Anding is a waitress and said she had met Murray in a Texas steakhouse in February 2009. They exchanged phone numbers, and she received a call from the doctor on the morning of the fateful day.
“He told me that he was doing well,” she said, adding she had cut him off and started talking, but realized five or 10 minutes later that Murray was no longer on the phone.
“I heard a commotion… coughing, mumbling of voices,” she said, adding that she was unsure if the mumbling was coming from Murray.
Anding said she stayed on the phone for about five minutes, saying it was unusual for Murray to stop responding. “I just remember saying, ‘Hello? Hello? Hello? Are you there?’ Are you there? Are you there?’” she said.

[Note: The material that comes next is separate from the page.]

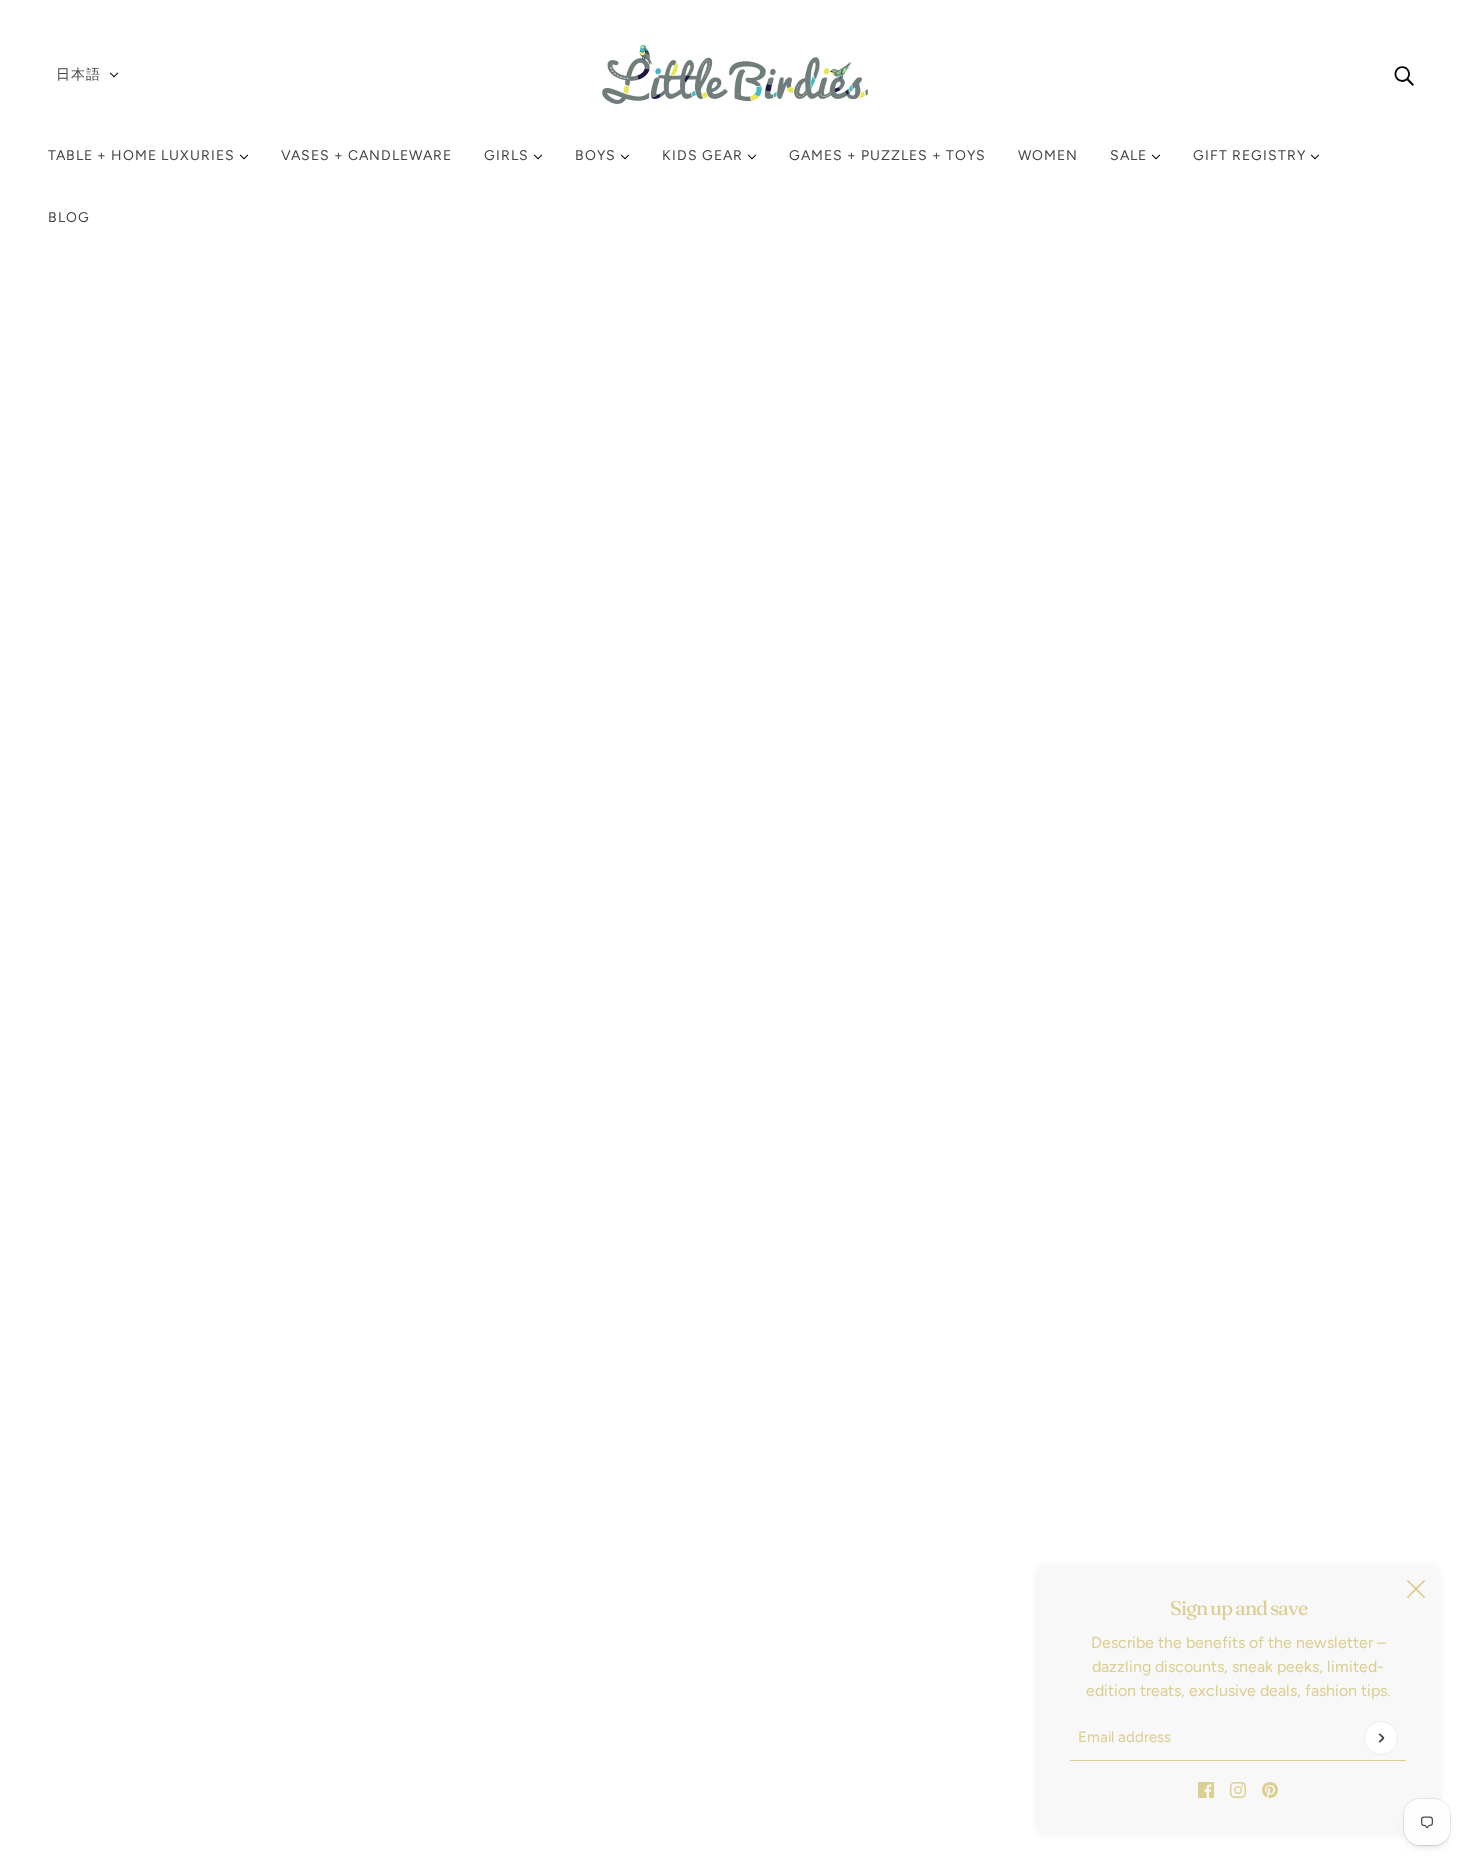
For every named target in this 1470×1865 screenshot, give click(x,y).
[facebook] (1206, 1789)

The waitress eventually hung up and tried to call Murray back and send him text messages, but got no reply.
This timeline is important because it indicates the 911 call wasn’t made until 12:21 PM PT, which means — if Murray did indeed first realize MJ was in distress at around 11:55 AM PT — there was a long delay in sounding the alarm.
After that fateful conversation, Anding said she heard nothing more until LA police contacted her. She called Murray, who apologized for involving her, and urged her to call his lawyer to be present if she met with detectives.
Los Angeles detective Dan Myers told the hearing that Murray had made or received 11 cellphone calls, totalling some 90 minutes of conversations, in the roughly five hours leading up to midday on the fateful day.
These included a 32-minute call to his medical practice in Las Vegas and an 11-minute call shortly before Murray called Jackson’s personal assistant at 12:12 pm to say the singer had had a “bad reaction.”
Prosecutors allege that Murray “abandoned his patient” after administering the propofol some time between 10:40 am and 11:00 am.